- [Extrait du document]
::::
Selon Faisandier & Soyer (2007), « pour obtenir une véritable intégration de la formation dans la stratégie de l’entreprise, il est nécessaire de faire piloter ce système par quelques stratèges de l’entreprise, c’est-à-dire par l’encadrement supérieur et de mettre en place un

“réseau” pour l’application de la politique formation et des orientations définies par ces stratèges » (pp. 83-84). A travers le lien fort que l’on a pu établir entre l’ingénierie de la formation et les pratiques des ressources humaines ainsi que l’aspect intégratif entre la fonction RH et la fonction formation, le responsable de formation doit désormais être un véritable moteur dans les synergies, la coordination et le pilotage des pratiques de gestion de la fonction formation. A cette fin, il doit proposer des processus facilitant la prise de décision éclairée et favoriser la mise en exergue du retour sur investissement espéré et obtenu. Il est également nécessaire qu’il intégre des approches interdisciplinaires par l’identification d’indicateurs pertinents, c’est-à-dire adaptés au contexte de l’organisation qu’ils soient d’ordre économiques, sociaux, stratégiques ou opérationnels.

Tout projet important nécessite, pour sa conception et sa réalisation, l’intervention d’une équipe pluridisciplinaire dans laquelle le responsable formation trouve sa place, car il est celui qui fera prendre en compte, par ses collègues, les aspects socio-organisationnels des mutations de l’entreprise.

Intégrer la formation dans la stratégie de l’entreprise, c’est donc tout d’abord impliquer son pilote dans les changements majeurs de l’organisation. C’est faire en sorte que les décideurs des stratégies et ceux des grandes options sur la formation ne fassent qu’un. (Faisandier & Soyer, 2007, p. 84)
::::
- [Série d'exercices]
• 1. D'après l'extrait sur la formation et la stratégie de l'entreprise, par qui Faisandier et Soyer estiment-ils nécessaire de faire piloter le système de formation ?
• 2. Recopiez le passage de l'extrait sur la formation et la stratégie de l'entreprise qui commence à « Tout projet important » et se termine à « mutations de l’entreprise. ».

- [Données fournies]
::::
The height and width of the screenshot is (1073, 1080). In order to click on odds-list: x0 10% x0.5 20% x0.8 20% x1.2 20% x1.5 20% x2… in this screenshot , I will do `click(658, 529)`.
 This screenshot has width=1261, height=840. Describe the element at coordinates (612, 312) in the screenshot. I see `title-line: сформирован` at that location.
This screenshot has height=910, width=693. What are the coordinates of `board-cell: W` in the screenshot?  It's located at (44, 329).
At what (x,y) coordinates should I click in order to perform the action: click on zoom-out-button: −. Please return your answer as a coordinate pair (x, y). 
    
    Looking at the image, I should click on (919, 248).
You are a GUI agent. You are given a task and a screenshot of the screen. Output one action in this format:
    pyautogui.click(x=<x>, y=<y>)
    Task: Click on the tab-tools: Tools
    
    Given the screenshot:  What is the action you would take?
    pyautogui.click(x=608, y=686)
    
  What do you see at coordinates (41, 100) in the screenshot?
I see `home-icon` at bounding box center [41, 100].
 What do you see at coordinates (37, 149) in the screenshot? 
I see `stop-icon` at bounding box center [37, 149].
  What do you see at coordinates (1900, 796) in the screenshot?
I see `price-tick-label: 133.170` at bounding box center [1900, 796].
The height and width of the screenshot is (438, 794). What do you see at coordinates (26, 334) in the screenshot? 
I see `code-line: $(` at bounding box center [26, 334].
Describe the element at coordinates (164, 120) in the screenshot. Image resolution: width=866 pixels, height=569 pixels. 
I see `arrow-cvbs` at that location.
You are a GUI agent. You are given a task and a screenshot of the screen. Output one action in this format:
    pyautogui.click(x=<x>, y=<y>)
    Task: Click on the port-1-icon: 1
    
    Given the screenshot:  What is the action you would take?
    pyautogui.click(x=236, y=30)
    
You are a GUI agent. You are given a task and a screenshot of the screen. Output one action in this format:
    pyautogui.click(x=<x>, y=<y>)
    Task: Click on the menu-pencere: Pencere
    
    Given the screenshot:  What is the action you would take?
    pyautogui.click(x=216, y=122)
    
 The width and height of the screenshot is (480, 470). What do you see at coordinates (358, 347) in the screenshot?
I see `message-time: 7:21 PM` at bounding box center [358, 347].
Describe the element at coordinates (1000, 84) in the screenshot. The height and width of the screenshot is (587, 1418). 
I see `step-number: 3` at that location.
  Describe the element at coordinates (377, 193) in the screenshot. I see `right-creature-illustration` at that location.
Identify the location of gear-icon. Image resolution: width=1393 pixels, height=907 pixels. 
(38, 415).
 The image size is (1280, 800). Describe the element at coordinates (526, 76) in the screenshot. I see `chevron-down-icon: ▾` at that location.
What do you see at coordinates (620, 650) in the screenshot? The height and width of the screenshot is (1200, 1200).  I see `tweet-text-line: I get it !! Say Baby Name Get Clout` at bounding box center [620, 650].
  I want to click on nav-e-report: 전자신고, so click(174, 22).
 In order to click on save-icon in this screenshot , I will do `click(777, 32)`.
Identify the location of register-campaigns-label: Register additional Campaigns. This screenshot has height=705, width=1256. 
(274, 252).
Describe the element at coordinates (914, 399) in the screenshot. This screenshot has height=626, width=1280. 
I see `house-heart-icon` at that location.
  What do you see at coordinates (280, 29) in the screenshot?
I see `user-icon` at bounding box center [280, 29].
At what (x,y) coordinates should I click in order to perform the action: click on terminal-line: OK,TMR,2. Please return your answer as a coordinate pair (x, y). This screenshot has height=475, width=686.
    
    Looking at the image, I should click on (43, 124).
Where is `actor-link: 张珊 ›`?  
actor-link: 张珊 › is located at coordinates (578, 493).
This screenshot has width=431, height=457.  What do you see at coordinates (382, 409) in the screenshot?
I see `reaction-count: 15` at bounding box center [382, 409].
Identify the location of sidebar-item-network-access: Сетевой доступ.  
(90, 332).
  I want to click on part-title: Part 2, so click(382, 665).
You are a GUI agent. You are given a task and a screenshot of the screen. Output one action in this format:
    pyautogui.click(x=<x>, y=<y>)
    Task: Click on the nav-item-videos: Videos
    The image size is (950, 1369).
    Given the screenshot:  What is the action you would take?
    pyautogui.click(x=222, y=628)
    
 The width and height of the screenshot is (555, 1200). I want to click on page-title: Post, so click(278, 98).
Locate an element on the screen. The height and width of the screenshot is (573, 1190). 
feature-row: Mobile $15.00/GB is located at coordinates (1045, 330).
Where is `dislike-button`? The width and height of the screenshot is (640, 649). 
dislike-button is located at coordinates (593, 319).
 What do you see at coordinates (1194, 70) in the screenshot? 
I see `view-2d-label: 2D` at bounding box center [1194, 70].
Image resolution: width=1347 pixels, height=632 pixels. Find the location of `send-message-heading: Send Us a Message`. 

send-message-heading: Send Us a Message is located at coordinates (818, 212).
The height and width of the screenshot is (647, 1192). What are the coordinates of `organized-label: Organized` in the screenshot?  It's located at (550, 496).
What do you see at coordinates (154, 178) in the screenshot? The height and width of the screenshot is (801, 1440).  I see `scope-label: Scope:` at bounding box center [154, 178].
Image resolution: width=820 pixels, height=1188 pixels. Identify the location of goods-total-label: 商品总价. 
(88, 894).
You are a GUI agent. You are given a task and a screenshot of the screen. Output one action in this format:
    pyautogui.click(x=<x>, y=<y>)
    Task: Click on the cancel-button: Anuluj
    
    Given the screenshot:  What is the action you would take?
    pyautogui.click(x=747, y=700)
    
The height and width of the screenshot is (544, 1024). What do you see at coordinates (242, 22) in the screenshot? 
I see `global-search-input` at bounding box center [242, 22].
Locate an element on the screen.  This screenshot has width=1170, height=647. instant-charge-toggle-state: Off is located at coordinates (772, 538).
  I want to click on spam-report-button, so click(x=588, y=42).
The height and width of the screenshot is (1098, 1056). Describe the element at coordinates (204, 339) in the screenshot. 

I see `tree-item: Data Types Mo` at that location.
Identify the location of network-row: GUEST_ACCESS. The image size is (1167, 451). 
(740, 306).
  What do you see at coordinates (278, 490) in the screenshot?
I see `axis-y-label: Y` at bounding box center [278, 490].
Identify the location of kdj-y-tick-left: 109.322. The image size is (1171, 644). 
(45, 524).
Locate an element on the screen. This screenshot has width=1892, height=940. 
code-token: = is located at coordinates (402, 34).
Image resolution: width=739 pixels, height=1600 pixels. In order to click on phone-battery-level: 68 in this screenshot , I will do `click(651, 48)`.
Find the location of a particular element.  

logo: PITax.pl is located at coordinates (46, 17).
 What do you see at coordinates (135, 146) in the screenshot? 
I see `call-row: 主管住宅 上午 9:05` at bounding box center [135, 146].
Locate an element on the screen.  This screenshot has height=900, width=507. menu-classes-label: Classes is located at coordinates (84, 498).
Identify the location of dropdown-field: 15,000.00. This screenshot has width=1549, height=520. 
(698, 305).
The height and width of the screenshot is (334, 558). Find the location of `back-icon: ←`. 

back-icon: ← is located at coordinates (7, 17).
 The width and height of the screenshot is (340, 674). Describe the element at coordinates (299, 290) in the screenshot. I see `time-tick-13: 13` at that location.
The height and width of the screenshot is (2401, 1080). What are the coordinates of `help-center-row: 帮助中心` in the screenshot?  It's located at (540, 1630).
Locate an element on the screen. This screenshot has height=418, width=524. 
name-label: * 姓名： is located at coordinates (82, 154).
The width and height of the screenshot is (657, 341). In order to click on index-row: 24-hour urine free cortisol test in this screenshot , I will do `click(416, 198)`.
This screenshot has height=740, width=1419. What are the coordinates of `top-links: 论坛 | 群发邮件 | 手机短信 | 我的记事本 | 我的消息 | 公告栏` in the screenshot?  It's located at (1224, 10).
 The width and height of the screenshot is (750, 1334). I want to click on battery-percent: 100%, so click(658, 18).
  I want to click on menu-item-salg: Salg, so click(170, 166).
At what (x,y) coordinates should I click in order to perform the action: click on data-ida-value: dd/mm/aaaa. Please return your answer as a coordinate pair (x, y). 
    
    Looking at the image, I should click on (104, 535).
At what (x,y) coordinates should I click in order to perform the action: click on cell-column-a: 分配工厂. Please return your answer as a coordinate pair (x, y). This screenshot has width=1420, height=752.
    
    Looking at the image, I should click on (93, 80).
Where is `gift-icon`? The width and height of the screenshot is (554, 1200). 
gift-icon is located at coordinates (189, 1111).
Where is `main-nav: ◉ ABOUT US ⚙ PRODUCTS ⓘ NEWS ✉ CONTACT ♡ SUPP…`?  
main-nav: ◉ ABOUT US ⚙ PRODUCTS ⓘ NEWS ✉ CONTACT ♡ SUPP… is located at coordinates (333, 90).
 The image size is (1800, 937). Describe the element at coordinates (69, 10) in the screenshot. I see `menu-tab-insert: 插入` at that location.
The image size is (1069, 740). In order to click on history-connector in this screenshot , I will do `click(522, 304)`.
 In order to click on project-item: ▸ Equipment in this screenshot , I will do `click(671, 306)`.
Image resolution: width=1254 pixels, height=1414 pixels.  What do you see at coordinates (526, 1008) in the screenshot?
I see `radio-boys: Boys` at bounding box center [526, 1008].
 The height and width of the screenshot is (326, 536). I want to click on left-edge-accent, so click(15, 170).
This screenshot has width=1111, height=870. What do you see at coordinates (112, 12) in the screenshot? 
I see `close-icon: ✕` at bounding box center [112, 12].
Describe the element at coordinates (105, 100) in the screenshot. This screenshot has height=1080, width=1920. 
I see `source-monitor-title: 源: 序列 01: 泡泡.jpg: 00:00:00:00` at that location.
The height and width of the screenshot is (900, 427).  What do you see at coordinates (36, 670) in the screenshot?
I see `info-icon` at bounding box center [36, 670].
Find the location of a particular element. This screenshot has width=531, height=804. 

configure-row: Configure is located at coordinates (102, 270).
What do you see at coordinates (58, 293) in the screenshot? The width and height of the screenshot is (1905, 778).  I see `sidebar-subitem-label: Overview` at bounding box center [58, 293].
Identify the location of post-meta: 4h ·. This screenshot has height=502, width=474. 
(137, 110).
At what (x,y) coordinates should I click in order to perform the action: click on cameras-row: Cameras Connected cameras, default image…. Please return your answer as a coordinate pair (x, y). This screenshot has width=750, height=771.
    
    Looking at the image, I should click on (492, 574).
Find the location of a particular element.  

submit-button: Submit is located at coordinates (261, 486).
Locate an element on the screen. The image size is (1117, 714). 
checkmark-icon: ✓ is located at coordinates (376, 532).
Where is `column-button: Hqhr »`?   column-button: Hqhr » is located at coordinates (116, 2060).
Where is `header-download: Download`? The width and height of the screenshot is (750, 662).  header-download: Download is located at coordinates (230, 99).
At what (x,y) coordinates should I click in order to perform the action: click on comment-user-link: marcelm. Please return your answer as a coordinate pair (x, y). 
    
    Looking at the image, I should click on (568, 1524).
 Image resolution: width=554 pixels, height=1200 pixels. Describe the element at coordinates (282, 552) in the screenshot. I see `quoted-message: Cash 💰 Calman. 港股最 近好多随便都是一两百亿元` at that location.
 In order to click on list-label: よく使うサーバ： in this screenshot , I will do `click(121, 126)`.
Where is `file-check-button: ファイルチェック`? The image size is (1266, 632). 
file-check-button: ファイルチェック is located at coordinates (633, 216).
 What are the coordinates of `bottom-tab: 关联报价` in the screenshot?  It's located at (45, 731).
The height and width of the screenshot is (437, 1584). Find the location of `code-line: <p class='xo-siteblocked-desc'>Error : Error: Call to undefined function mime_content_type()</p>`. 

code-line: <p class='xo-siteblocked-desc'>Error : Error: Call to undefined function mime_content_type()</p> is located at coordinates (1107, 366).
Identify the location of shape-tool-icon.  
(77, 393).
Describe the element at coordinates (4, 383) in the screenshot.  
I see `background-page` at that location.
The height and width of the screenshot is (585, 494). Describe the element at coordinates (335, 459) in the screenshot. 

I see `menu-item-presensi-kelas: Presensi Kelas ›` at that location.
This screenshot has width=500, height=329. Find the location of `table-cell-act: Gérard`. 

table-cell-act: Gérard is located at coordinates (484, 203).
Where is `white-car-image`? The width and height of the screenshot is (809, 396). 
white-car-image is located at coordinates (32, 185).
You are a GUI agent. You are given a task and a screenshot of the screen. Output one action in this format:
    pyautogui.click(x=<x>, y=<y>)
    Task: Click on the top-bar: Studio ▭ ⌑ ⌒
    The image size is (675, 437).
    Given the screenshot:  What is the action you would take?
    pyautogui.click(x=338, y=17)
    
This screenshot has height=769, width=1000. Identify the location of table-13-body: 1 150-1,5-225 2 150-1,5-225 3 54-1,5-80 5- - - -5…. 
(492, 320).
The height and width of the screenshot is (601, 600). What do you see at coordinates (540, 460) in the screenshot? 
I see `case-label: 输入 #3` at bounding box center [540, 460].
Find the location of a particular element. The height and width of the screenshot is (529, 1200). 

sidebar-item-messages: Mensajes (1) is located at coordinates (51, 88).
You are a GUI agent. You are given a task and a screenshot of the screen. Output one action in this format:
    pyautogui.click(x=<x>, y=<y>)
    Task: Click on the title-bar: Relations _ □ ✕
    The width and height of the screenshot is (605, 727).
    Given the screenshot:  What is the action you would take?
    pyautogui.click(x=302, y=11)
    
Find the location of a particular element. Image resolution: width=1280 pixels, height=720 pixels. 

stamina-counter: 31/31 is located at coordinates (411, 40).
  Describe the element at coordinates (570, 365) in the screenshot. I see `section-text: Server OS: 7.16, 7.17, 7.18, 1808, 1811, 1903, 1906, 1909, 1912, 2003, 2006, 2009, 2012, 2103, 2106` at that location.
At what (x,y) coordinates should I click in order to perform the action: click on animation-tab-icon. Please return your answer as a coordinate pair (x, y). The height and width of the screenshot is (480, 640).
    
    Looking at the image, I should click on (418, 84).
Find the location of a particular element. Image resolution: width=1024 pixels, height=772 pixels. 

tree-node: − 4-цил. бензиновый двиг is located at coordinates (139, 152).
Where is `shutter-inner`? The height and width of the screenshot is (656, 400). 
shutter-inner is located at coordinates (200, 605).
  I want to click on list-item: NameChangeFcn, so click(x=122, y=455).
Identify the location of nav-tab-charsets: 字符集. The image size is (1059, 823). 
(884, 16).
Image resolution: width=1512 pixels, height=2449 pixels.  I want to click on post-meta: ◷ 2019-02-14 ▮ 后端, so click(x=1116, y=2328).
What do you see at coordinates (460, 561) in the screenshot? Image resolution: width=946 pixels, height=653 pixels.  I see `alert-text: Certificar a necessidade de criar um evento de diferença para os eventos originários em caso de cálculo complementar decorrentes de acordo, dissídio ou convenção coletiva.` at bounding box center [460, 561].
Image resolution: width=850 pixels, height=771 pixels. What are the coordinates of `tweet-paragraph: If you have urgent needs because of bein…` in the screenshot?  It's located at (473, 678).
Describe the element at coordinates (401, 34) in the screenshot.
::::
- [Réponses par exercice]
• 1. Par quelques stratèges de l'entreprise, c'est-à-dire par l'encadrement supérieur.

• 2.
Tout projet important nécessite, pour sa conception et sa réalisation, l’intervention d’une équipe pluridisciplinaire dans laquelle le responsable formation trouve sa place, car il est celui qui fera prendre en compte, par ses collègues, les aspects socio-organisationnels des mutations de l’entreprise.